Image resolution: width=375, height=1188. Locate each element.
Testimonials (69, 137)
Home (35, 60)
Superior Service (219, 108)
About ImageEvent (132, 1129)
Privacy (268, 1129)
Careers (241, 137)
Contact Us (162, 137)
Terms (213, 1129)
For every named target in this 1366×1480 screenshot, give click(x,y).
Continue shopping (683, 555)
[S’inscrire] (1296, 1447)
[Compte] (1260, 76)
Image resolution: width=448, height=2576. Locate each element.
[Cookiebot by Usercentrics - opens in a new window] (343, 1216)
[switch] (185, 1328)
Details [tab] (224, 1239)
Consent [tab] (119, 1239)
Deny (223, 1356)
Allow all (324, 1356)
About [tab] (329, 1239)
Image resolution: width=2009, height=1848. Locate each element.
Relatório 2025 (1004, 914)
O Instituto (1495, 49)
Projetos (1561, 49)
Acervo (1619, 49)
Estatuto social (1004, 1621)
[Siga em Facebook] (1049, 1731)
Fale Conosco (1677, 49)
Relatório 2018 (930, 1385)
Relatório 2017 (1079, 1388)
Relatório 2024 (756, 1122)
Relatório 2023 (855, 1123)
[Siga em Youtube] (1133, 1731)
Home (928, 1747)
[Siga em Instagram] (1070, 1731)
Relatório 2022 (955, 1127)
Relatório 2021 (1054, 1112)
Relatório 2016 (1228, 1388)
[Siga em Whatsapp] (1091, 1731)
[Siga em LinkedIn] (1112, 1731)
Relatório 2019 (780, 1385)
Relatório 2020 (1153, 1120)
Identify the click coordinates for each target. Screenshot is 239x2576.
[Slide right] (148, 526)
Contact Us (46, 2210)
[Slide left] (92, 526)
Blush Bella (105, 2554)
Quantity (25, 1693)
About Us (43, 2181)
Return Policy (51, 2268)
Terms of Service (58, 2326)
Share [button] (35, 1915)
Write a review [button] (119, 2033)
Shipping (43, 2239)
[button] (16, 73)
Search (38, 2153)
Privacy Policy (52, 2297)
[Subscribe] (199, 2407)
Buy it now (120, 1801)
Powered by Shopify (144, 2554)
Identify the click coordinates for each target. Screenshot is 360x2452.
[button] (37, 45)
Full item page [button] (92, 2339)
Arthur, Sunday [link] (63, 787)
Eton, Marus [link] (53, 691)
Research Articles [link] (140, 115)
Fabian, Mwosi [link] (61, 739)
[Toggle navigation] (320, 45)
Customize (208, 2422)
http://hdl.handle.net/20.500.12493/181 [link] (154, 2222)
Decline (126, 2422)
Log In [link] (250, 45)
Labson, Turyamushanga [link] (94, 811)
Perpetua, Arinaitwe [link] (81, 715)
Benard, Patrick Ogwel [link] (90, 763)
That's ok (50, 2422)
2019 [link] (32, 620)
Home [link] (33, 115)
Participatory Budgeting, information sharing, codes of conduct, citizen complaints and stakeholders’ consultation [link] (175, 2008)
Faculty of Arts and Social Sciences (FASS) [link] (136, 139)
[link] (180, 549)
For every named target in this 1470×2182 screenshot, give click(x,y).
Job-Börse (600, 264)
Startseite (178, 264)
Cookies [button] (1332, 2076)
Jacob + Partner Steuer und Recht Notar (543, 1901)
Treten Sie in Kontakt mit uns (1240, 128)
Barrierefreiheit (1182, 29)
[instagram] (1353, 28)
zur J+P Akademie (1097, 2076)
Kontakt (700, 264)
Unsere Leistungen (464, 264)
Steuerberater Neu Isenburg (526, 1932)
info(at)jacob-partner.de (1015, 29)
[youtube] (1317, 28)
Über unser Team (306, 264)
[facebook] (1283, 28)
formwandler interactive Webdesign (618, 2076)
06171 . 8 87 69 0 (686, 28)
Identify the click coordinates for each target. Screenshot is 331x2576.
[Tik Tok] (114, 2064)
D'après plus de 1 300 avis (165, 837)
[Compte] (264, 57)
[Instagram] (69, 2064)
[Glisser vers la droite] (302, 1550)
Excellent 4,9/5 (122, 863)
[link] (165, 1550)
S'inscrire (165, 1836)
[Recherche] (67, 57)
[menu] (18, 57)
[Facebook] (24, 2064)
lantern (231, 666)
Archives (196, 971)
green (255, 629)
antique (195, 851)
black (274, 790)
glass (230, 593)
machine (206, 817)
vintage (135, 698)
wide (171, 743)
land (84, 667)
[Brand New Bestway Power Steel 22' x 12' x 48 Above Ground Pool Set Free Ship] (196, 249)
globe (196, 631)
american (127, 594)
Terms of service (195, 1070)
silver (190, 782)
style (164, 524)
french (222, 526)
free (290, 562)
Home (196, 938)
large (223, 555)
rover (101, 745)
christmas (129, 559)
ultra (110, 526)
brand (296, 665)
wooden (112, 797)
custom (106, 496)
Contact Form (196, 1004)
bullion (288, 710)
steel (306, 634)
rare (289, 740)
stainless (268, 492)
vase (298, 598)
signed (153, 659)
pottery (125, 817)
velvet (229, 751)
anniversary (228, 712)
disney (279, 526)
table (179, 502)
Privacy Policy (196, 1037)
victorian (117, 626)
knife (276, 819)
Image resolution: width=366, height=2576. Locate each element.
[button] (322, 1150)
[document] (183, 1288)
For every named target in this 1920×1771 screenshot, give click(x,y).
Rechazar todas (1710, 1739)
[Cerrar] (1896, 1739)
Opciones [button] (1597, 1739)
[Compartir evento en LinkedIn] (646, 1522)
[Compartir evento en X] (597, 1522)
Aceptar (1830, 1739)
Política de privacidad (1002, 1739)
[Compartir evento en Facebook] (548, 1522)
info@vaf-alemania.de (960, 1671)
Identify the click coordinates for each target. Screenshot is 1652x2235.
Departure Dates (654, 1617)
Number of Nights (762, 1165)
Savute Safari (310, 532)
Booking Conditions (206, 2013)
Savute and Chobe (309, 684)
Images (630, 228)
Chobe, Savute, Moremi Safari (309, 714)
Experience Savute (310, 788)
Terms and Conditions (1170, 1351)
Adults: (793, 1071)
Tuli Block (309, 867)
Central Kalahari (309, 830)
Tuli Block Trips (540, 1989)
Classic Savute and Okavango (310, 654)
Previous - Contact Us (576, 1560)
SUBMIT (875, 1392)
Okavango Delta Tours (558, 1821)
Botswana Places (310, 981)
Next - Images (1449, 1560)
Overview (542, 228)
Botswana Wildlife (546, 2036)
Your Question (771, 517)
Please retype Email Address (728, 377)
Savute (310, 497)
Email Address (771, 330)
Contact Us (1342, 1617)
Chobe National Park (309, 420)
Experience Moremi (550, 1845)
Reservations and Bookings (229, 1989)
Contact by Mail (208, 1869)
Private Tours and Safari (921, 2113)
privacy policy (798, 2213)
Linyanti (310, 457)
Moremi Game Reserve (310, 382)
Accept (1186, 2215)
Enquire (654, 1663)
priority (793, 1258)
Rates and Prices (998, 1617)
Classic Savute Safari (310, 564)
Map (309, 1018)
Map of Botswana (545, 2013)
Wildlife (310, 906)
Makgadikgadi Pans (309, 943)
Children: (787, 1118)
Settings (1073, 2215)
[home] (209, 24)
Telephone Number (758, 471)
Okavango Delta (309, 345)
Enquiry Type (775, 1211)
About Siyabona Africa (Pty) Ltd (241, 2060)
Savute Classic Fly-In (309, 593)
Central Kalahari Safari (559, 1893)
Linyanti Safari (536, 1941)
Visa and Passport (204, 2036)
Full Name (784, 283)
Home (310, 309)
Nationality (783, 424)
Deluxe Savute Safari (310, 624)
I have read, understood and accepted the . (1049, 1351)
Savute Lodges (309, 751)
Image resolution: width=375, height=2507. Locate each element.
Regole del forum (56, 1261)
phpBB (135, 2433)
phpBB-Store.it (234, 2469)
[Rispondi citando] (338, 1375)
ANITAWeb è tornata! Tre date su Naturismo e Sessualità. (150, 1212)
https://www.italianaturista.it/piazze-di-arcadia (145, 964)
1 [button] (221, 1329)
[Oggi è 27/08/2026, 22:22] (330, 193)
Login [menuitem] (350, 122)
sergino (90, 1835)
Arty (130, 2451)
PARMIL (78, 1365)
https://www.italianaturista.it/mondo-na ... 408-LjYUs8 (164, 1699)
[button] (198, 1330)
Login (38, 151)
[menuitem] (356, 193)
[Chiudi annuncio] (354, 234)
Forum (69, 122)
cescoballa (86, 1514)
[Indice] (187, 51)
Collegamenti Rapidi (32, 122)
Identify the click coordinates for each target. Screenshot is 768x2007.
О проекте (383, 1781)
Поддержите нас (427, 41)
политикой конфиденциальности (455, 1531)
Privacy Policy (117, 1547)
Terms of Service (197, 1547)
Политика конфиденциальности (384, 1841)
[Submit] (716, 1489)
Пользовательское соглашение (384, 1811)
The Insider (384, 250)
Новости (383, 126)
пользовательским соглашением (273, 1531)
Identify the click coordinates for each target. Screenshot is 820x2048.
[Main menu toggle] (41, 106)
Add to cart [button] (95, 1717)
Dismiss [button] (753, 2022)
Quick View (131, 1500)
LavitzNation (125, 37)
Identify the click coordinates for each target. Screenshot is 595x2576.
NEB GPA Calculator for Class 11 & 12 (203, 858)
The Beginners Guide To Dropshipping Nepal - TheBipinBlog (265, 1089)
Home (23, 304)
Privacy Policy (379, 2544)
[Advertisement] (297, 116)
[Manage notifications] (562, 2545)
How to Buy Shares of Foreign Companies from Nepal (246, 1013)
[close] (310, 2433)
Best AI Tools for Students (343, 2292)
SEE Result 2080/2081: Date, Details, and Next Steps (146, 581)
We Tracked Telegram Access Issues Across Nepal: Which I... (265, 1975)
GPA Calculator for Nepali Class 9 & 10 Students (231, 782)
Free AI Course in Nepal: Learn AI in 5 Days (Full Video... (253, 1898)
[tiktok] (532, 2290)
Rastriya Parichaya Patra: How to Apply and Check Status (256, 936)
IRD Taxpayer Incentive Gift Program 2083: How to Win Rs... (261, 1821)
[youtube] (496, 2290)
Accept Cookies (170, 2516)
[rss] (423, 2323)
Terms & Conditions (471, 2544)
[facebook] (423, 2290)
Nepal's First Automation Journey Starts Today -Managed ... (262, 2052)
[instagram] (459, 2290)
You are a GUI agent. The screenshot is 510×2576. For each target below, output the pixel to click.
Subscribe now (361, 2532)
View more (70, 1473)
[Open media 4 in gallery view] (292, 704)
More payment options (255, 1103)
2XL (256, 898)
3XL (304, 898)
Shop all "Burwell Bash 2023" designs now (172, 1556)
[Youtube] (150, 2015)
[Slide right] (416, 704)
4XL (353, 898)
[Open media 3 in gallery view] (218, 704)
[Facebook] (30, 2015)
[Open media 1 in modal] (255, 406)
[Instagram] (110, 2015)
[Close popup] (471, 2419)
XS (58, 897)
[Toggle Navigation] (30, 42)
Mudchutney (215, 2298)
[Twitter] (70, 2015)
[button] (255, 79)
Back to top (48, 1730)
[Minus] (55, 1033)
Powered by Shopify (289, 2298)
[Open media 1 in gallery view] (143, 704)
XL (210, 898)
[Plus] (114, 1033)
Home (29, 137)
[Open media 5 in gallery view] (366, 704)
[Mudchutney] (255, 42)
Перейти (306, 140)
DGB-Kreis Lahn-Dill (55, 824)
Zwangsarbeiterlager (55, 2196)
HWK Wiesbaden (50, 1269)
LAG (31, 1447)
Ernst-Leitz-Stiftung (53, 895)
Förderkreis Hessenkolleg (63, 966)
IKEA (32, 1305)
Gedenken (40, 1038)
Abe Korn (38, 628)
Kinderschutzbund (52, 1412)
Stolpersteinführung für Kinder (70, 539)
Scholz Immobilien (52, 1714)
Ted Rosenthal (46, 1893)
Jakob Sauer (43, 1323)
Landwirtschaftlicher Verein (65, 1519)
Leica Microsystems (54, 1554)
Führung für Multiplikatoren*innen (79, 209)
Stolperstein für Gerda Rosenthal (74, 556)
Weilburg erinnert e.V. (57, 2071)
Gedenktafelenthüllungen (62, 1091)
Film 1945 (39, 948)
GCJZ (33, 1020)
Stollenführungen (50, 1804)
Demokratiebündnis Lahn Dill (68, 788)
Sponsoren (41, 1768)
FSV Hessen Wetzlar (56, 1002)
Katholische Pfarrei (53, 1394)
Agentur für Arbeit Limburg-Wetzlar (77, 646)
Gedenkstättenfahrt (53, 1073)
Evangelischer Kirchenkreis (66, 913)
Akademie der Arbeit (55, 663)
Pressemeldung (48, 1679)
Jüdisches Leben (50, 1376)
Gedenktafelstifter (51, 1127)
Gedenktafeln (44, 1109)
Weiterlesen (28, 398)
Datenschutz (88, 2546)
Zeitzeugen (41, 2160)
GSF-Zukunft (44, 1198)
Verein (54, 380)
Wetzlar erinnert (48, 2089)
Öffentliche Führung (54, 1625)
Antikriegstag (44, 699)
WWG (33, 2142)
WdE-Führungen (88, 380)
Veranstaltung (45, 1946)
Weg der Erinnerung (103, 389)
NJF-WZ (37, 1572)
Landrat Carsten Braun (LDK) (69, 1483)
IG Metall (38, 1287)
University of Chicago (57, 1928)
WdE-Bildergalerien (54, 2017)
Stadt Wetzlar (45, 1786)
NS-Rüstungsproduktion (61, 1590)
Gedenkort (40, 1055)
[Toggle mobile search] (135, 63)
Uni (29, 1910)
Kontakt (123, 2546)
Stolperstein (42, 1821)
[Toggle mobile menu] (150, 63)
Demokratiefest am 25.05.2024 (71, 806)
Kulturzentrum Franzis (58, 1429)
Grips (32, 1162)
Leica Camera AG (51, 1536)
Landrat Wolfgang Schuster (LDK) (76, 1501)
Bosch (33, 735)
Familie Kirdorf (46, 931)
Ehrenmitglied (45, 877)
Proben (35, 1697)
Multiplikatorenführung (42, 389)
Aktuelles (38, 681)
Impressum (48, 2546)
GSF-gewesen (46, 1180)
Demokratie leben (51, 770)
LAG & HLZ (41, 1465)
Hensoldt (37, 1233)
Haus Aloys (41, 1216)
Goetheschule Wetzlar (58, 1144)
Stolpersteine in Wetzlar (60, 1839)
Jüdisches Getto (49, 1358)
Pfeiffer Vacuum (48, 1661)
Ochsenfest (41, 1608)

.....

▸ **What the task asks**: Within the material above, output exactly the lines from the one with "Landrat Wolfgang Schuster (LDK) (76, 1501)" through the one with "Stolpersteine in Wetzlar (60, 1839)", end lines included, and nothing besides.

▸ **Your response**:
Landrat Wolfgang Schuster (LDK) (76, 1501)
Bosch (33, 735)
Familie Kirdorf (46, 931)
Ehrenmitglied (45, 877)
Proben (35, 1697)
Multiplikatorenführung (42, 389)
Aktuelles (38, 681)
Impressum (48, 2546)
GSF-gewesen (46, 1180)
Demokratie leben (51, 770)
LAG & HLZ (41, 1465)
Hensoldt (37, 1233)
Haus Aloys (41, 1216)
Goetheschule Wetzlar (58, 1144)
Stolpersteine in Wetzlar (60, 1839)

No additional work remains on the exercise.